Ukrainian President Viktor Yanukovych has pardoned a close ally of jailed former premier Yulia Tymoshenko, his office said on Sunday, amid tensions with the opposition and pressure from the European Union.
Yanukovych made the decision to pardon former interior minister Yuriy Lutsenko after repeated requests from leading EU figures. But he has ruled out pardoning Tymoshenko.
"Yanukovych signed a decree pardoning six convicted people, including Ukraine's former interior minister Yuriy Lutsenko and Ukraine's former environment minister Georgy Filipchuk," his office said in a statement.
The imprisonment of Tymoshenko and Lutsenko has drawn strong criticism from the United States while EU leaders have refused to sign an important trade agreement with Kiev until they were released.
The European Union hailed the pardon for Lutsenko and Filipchuk but indicated it expected more from the Ukrainian authorities.
"(It's) a first but important step to deal with selective justice," Stefan Fule, the European Commissioner for Enlargement and European Neighbourhood Policy, said on his Twitter account.
The opposition Fatherland party to which Tymoshenko belongs welcomed the release of Lutsenko, whom it described as a "political prisoner".
The pardon was announced ahead of a Kiev protest later Sunday by Ukraine's opposition leaders, including boxing champion Vitaly Klitschko and nationalist Oleg Tyagnybok, who are calling for Yanukovych's resignation.
Yanukovych's statement said the decree was in line with reforms of the country's criminal legislation "aimed at humanising legal norms and reducing the number of people held in custody."
Ukraine's prisons administration said of the six people pardoned by Yanukovych four people, including Lutsenko, were currently behind bars.
All would be freed later Sunday, it added in a statement.
Lutsenko was arrested while walking his dog in the capital Kiev in December 2010 and had been sentenced to remain in prison until the end of 2014 after being convicted of abuse of his office and embezzlement.
Ukraine's high court on Wednesday rejected an appeal by Lutsenko.
According to his family and lawyers, Lutsenko's health has gravely deteriorated while in detention.

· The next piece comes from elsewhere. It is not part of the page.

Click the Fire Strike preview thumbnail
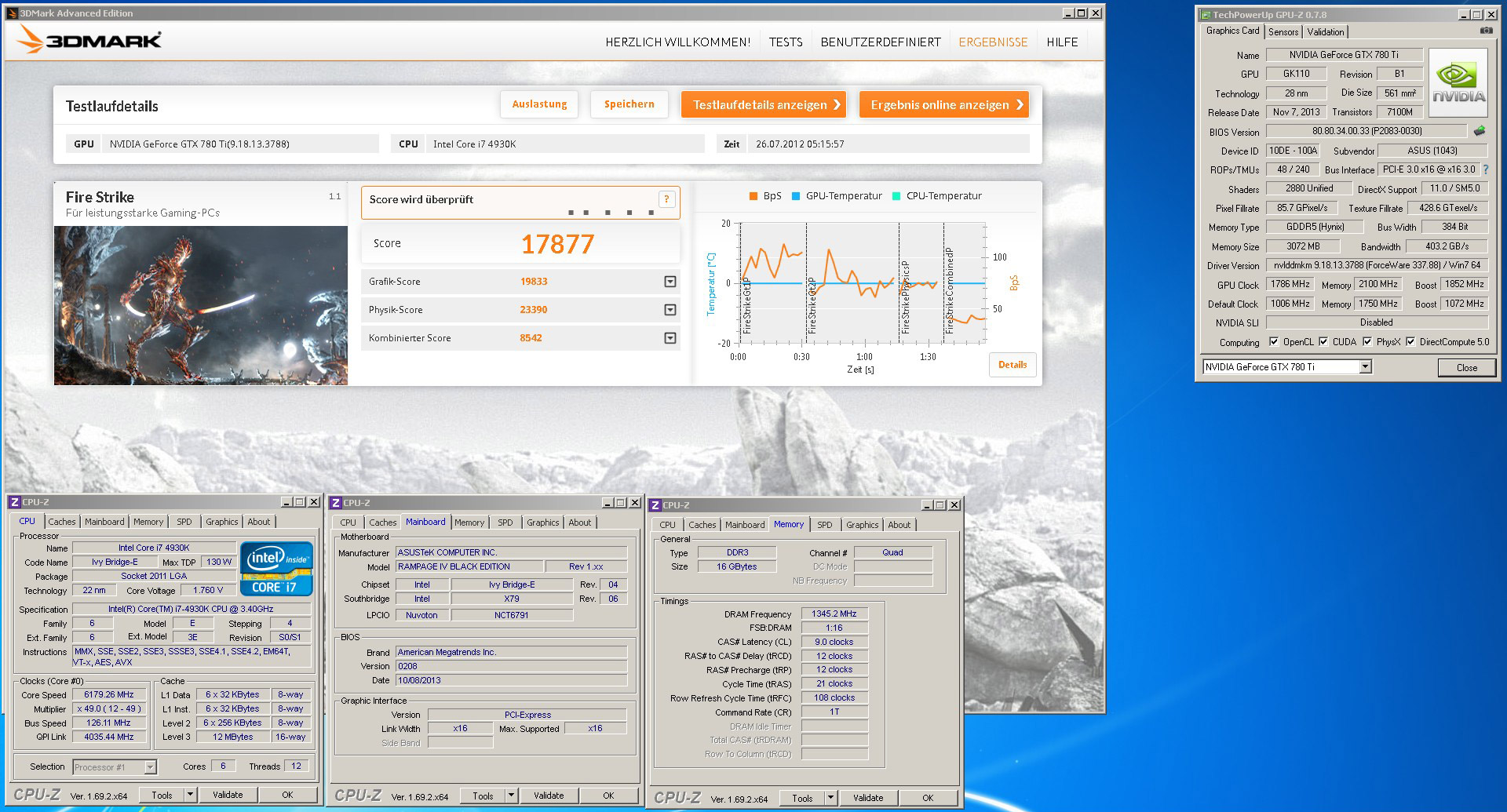 coord(201,305)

He is said to have contracted hepatitis, and be suffering from pancreatitis and other illnesses. In January he underwent an operation on his intestine.

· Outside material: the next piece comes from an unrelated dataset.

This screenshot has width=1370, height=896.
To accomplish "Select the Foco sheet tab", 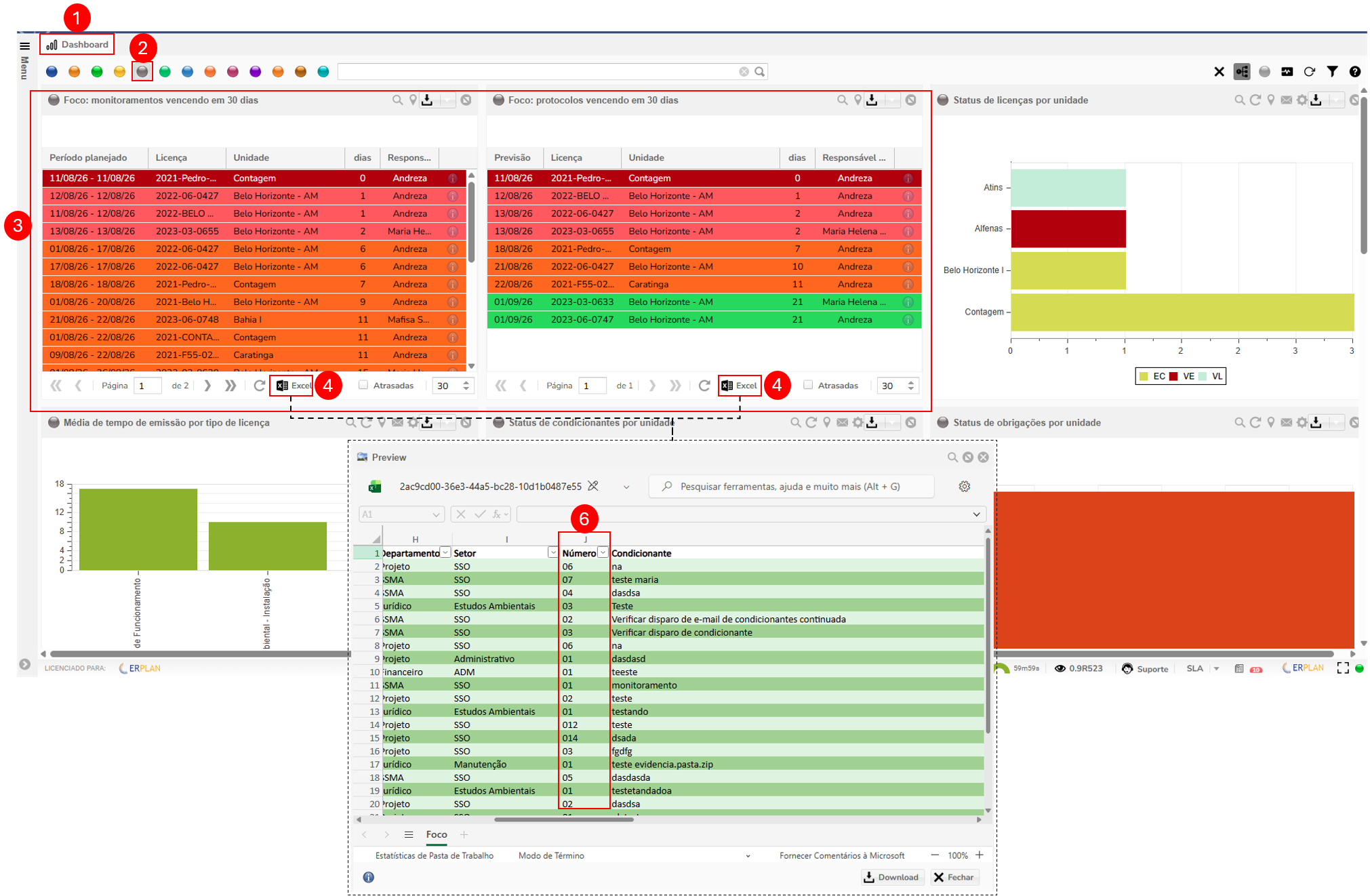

Lutsenko's wife Irina told AFP Sunday she was on her way to pick up her husband from his remote prison in the country's north.

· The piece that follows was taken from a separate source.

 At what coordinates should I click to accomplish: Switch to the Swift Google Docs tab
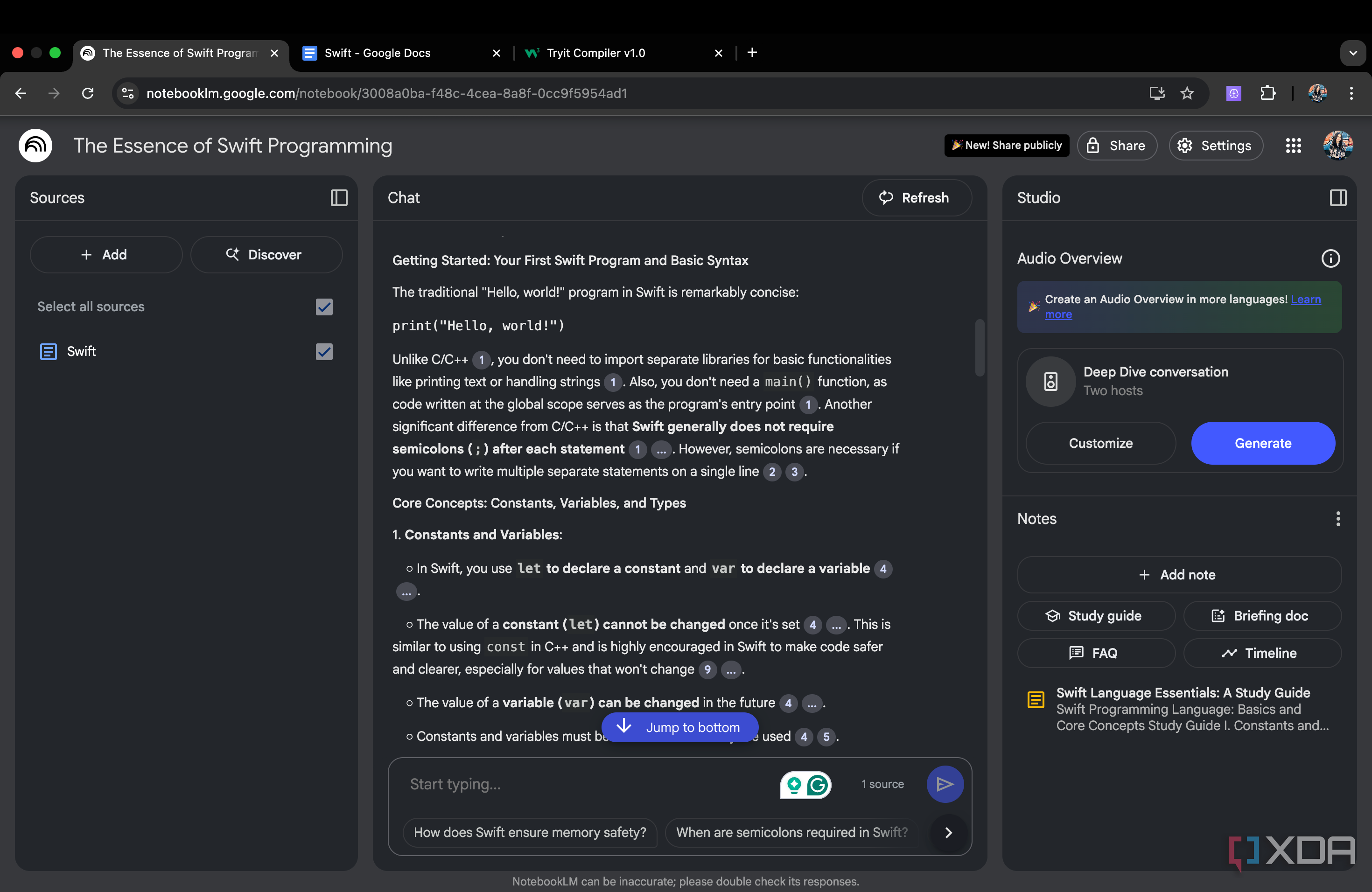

"We are on our way, there's an entire motorcade here, his friends are here too," she said.
His lawyer, Alexei Baganets, said of the pardon: "To a degree, this is the president's apology to this man."
He said it was "as an act of clemency in relation to a man who was illegally arrested, charged and convicted."
Baganets said that the Western pressure on Yanukovych helped free Lutsenko.
Lutsenko's detention led to entreaties to Yanukovych from special envoys of the European Parliament monitoring mission to Ukraine, former Polish president Aleksander Kwasniewski and former president of the European Parliament Pat Cox.
Yanukovych in March had promised that he would consider pardoning Lutsenko, while ruling out a similar move for Tymoshenko.
"I have known Yuriy Lutsenko for a long time and I am sorry for him as a person. He is suffering from the stupidities he committed," Yanukovych had said.
Yanukovych made no mention of Tymoshenko in his statement. A spokeswoman for the president was not immediately available to answer questions about Tymoshenko's fate.
Analysts, though, said she is unlikely to be freed any time soon.
"Yanukovych is unlikely to release her taking into account the long sentence she's got and Yanukovych's attitude towards her," said Vladimir Fesenko, head of the Penta think tank.
He said that, by pardoning Lutsenko, Yanukovych wanted to show Brussels that Ukraine was still keen to move closer to Europe.
Tymoshenko, who lost a heated presidential election to Yanukovych in 2010, was jailed for seven years in 2011 on charges of overstepping her authority while prime minister by agreeing a gas deal with Russia.